# [Task goal]
Transcribe only the lines in the data below falling between the line with "Image resolution: width=567" and the line with "Task: Switch to the State tab", including those two lines, and leave out any picture.

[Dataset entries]
____
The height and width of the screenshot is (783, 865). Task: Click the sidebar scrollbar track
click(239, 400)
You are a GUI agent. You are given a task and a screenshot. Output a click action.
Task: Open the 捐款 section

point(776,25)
____
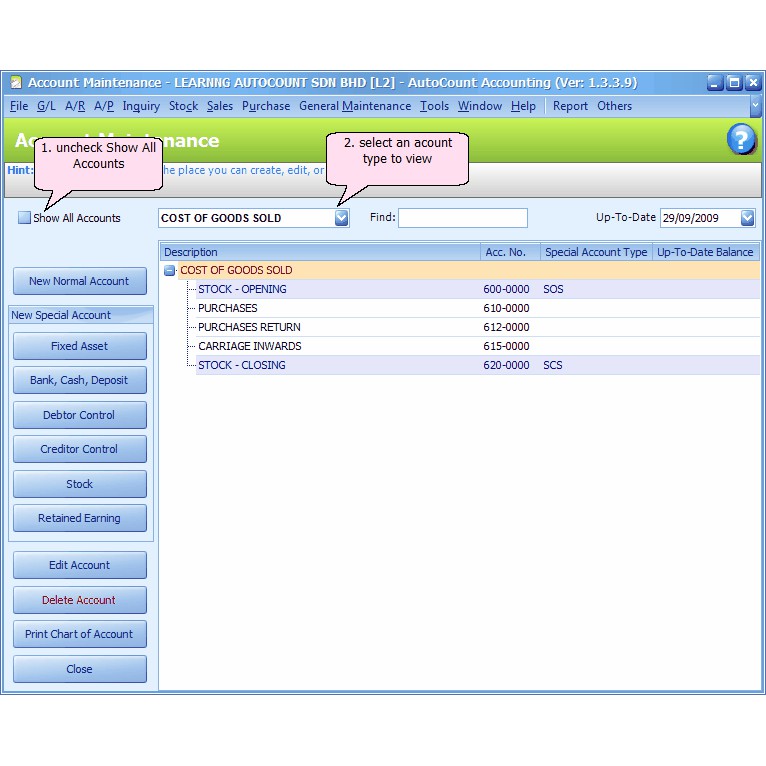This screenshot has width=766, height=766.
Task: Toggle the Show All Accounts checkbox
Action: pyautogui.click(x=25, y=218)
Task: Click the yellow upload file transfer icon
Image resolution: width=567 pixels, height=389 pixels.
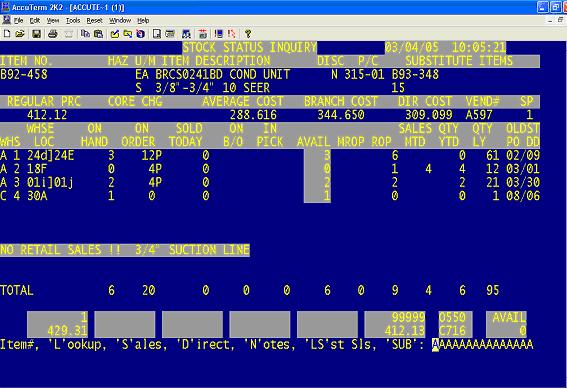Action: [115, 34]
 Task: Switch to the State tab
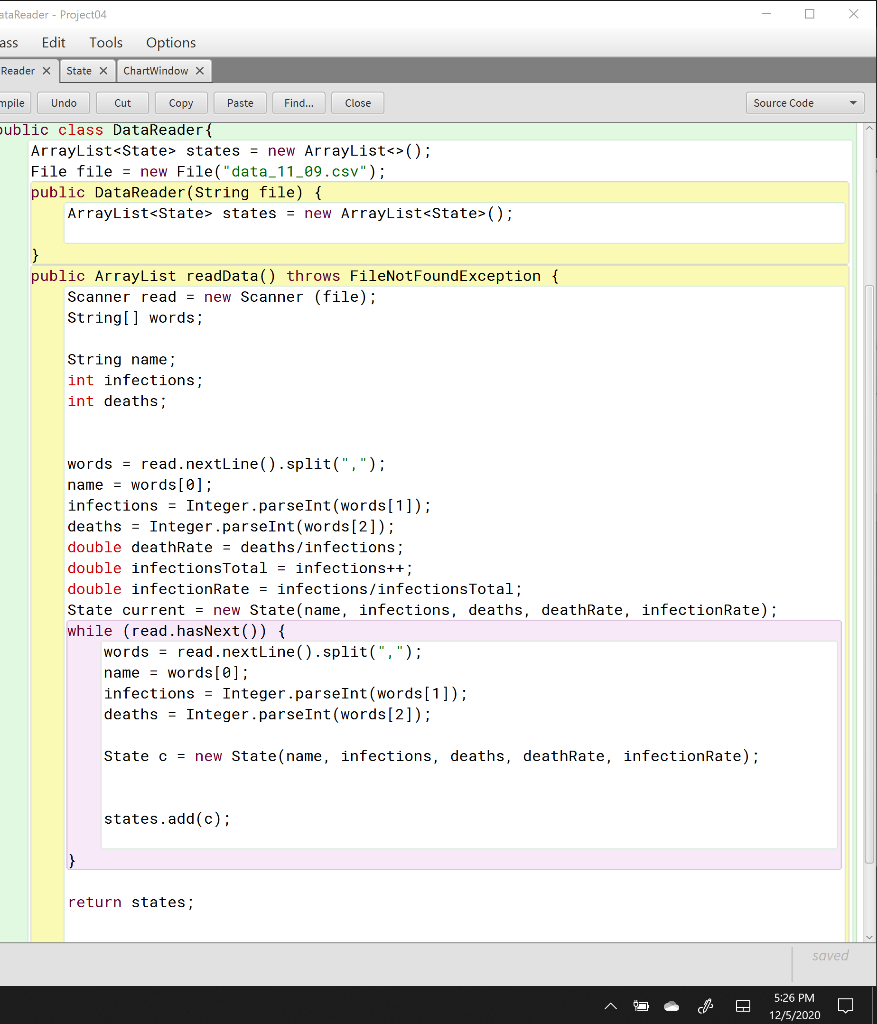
____
# [Reply]
Image resolution: width=567 pixels, height=389 pixels.
Action: [115, 34]
 Task: Switch to the State tab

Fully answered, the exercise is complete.